Bereaved families call for inquiry into UK Government ‘failures’ over pro-suicide forums
Families of suicide victims are calling for a public inquiry into “major failures” of the UK Government to protect vulnerable young people from taking their own lives after accessing a pro-suicide forum online.
According to a report from the Molly Rose Foundation, a charity that focuses on suicide prevention, the government was warned 65 times about the forum but did not act quickly enough to close it down.
In the forum, which the report does not name, users promoted a toxic chemical which can be used to commit suicide and encouraged vulnerable young people to take their own lives.
The report outlines that at least 133 lives were lost to the toxic chemical over the last five years, with the true figure potentially being “far higher”.
In a letter to Prime Minister Keir Starmer, the families of nine victims and one survivor of the forum wrote: “Our loved ones were victims of a scandal about a deadly forum and lethal poison but also about successive governments that acted too slowly to heed the warnings, if at all.
“There has been an institutional failure across multiple Government departments and public bodies that demands scrutiny and it is only through the scrutiny of a public inquiry that lessons can truly be learned. This series of failings requires a statutory response, not just to understand why our loved ones died but also to prevent more lives being lost in a similar way.”
According to the report, the Department of Health and Social Care, the Home Office and the Department for Science, Innovation and Technology were warned of the threat 45 times using Prevention of Future Death (PFD) reports submitted by coroners. The reports submitted to the government repeatedly mentioned pro-suicide forums and the toxic chemical used to commit suicide, but “multiple red flags” were missed in the government’s “consistently insufficient response to a predictable but entirely preventable harm”.
The forum, which is based out of the US, is currently blocked in the UK. The report says that this is due to the site voluntarily geo-blocking itself in the UK at the request of Ofcom.
Earlier this year, Ofcom gained powers to take action against sites hosting illegal content like the facilitation of suicide. Despite this, the site can still be easily accessed using a VPN, allowing vulnerable people to access potentially harmful content.

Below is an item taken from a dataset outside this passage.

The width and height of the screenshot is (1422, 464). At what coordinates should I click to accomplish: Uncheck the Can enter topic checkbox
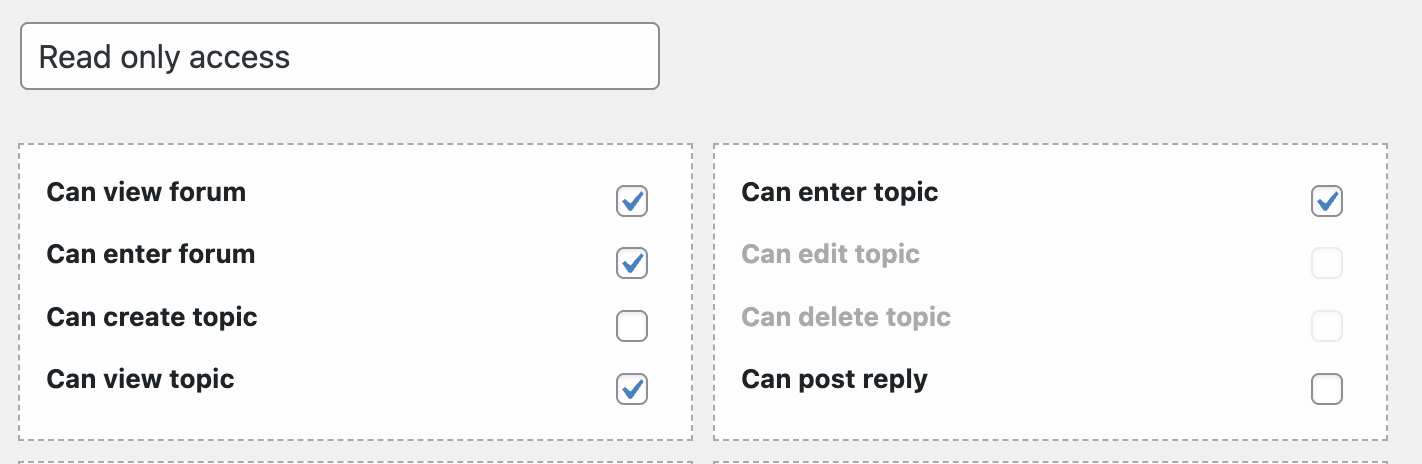pos(1327,201)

“This report paints clear how repeated failures of the state to protect its vulnerable citizens mean that the nihilistic potential of a suicide forum has cost countless lives,” said Andy Burrows, the chief executive of Molly Rose Foundation. “It is inexplicable that Ofcom has left the fate of a forum that exists to groom and coerce others to end their lives in its own hands rather than take swift and decisive action to legally shut it down in the UK. Nothing less than a public inquiry is now needed to learn the countless lessons and act on them to save lives.”